Blog

10 fiscale tips waar u in 2023 nog van kunt profiteren

Op Prinsjesdag werden in het Belastingplan 2024 alle fiscale plannen gepresenteerd. De Tweede Kamer heeft de plannen goedgekeurd, maar bracht eind oktober nog wel flinke wijzigingen aan. In het Belastingplan worden maatregelen genoemd die vanaf 2024 gaan veranderen of worden afgeschaft. Hieronder vindt u een overzicht van 10 fiscale tips die u dit jaar nog kunt inzetten. Daarnaast zijn er ook zaken die u fiscaal gezien juist beter nog even kunt uitstellen tot 1 januari 2024.

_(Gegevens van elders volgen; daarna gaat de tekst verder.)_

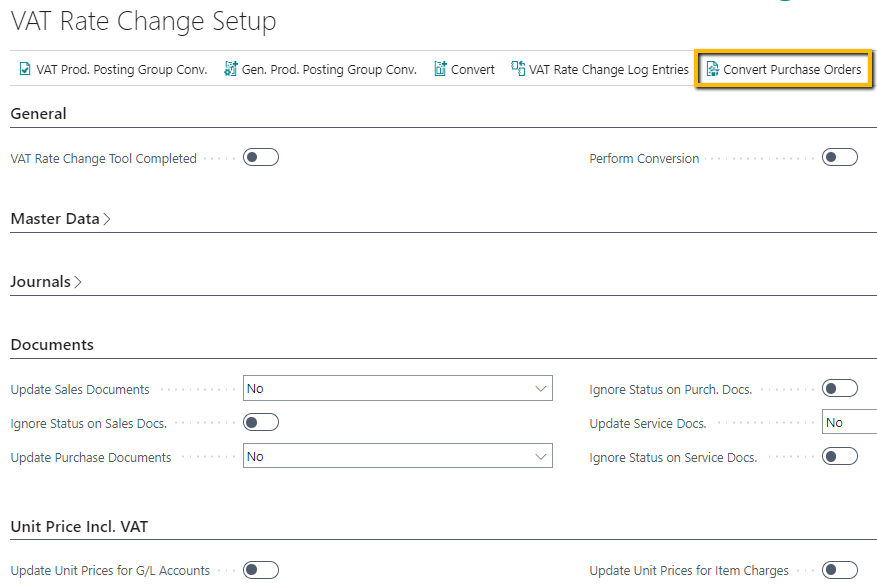Open VAT Rate Change Log Entries text
The width and height of the screenshot is (877, 588).
(x=608, y=70)
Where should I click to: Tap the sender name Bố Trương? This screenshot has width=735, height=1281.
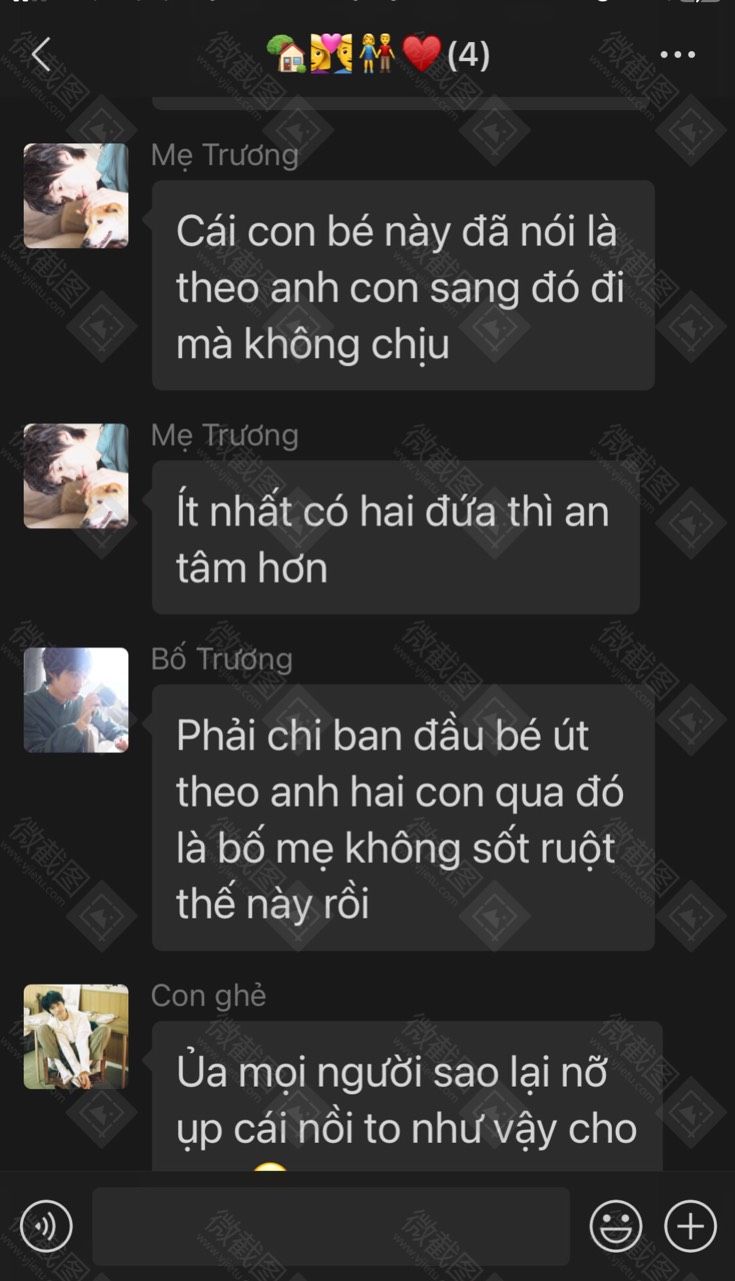pyautogui.click(x=222, y=660)
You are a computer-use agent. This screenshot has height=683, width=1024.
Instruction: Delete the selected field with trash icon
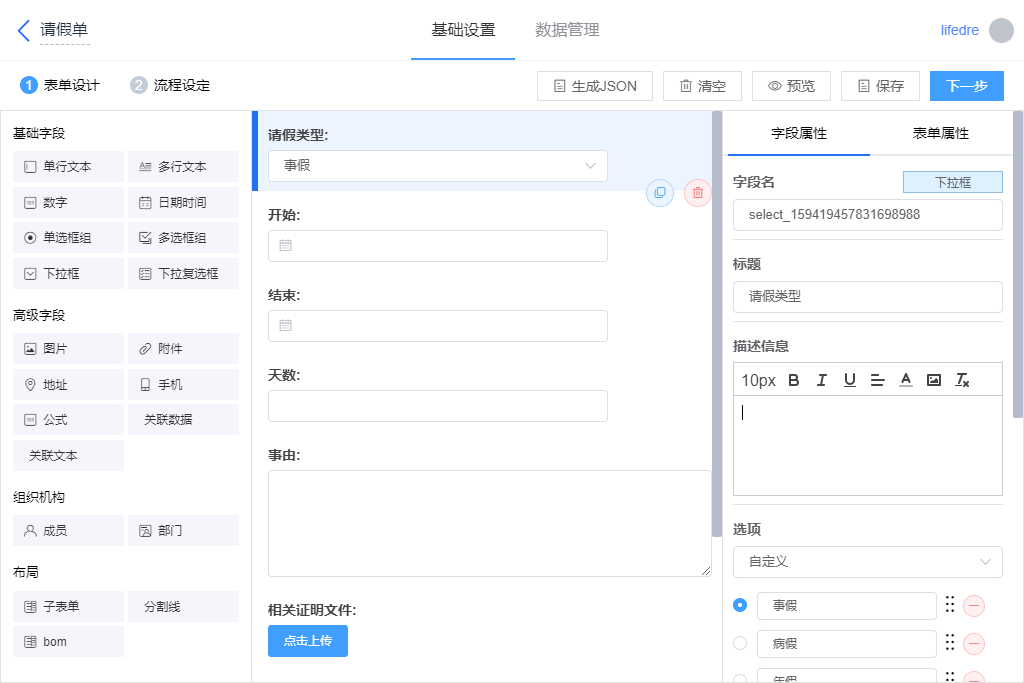click(x=698, y=193)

1. Dividend uitkeren in 2023 of 2024?

Vanaf 2024 veranderen de belastingtarieven in de inkomstenbelasting. Hierdoor kan het voordeliger zijn om dit jaar nog dividend aan aandeelhouders uit te keren. Vanaf 2024 gelden er namelijk twee belastingtarieven. Voor een dividend tot € 67.000 per persoon (bij fiscale partners in totaal € 134.000) ligt het tarief op 24,5%. Daarboven stijgt het tarief naar 33%. Tot 31 december 2023 is het tarief nog 26,9%.

Kortom: voor kleinere dividenduitkeringen kan het voordelig zijn om uitkeringen uit te stellen naar 2024. Voor grotere dividenduitkeringen is het juist voordelig dit nog in 2023 te doen.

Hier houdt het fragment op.